No one wants to learn how to write blogs for their website, even though it is one of the best things you can do.
Which explained why everyone I talked to about blogging, even smart people glazed over.
The Emotional Cycle Of Change
I went into a little tailspin, wondered what I would put on my website now?
I seized up, I’d got to the end of 2018, and it was all meant to be working now.
It was working it was working better than ever, I remembered that all that was happening was that I was going through the emotional cycle of change.
This is a crucial concept into the 12 Week Year Book.

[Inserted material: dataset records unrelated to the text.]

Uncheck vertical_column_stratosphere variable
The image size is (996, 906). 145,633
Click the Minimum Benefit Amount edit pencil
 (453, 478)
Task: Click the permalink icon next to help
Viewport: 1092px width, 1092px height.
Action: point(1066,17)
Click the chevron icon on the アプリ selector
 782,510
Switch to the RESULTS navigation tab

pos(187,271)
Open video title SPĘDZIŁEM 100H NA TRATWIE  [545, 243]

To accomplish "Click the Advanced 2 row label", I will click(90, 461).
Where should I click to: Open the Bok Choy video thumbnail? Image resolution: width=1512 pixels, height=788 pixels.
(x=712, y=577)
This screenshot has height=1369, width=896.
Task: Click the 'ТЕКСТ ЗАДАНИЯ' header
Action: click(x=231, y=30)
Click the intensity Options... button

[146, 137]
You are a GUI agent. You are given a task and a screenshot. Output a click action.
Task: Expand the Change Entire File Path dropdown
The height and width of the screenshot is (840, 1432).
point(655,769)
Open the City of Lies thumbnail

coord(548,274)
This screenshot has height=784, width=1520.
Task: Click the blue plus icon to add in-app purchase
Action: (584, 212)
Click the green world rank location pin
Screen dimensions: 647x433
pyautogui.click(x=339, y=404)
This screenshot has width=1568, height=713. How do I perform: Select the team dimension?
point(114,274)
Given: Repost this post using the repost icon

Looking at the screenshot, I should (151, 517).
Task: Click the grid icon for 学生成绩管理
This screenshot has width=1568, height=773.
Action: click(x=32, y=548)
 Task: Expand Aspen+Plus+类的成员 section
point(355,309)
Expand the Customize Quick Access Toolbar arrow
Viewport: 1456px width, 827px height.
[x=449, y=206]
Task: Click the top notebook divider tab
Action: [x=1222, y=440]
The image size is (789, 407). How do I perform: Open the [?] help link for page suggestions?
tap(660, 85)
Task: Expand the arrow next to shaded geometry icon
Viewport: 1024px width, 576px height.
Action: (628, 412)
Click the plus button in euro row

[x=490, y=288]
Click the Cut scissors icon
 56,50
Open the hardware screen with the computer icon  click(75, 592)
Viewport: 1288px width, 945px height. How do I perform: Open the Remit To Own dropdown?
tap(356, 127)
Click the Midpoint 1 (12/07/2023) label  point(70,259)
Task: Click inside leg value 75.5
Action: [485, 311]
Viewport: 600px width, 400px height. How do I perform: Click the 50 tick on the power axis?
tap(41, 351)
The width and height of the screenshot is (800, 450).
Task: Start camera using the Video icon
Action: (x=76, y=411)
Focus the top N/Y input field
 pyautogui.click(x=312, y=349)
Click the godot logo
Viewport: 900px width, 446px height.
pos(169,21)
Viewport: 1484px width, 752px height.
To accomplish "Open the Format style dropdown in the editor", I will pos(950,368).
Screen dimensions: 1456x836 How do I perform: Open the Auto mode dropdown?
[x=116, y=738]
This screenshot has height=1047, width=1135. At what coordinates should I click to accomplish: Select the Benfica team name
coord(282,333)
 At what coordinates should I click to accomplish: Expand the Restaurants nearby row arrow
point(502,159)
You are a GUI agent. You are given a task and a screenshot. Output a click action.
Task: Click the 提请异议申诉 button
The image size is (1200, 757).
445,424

Devised by Kelly and Conners in 1979 it outlines the dip you get after the excitement of starting and how we get stopped.
I was stopped, but I knew how to handle it, I kept writing, reading and meditating,
Then without me really doing anything new projects started to roll in for January 2019, I chilled out a little bit more.
Slowing down to speed up.
I looked back over my shoulder and the pitiful amount of articles I’d posted on my website, my amazingly well-built site (thanks Hector) and all the work I’d done on myself.
I’d also joined the ‘Make Your Mark Online’ group to learn how to use my WordPress website once and for all.
I started to understand that I was playing well within my comfort zone, and while my head hurt from everything I’d done in 2018 it was a brilliant and thriving hurt.
At no point had I learnt something I did not think I could do, it all built on stuff I’d read about or worked in before.
It occurred to me what I could do if I really put my mind to it and did something.
So I went to Argentina for three weeks knowing I had work when I got back and did absolutely nothing for three weeks.
It was the first time I had stopped, unplugged and woken up with nothing to do for years.
I was going to let everything settle and be ready to rumble in 2019.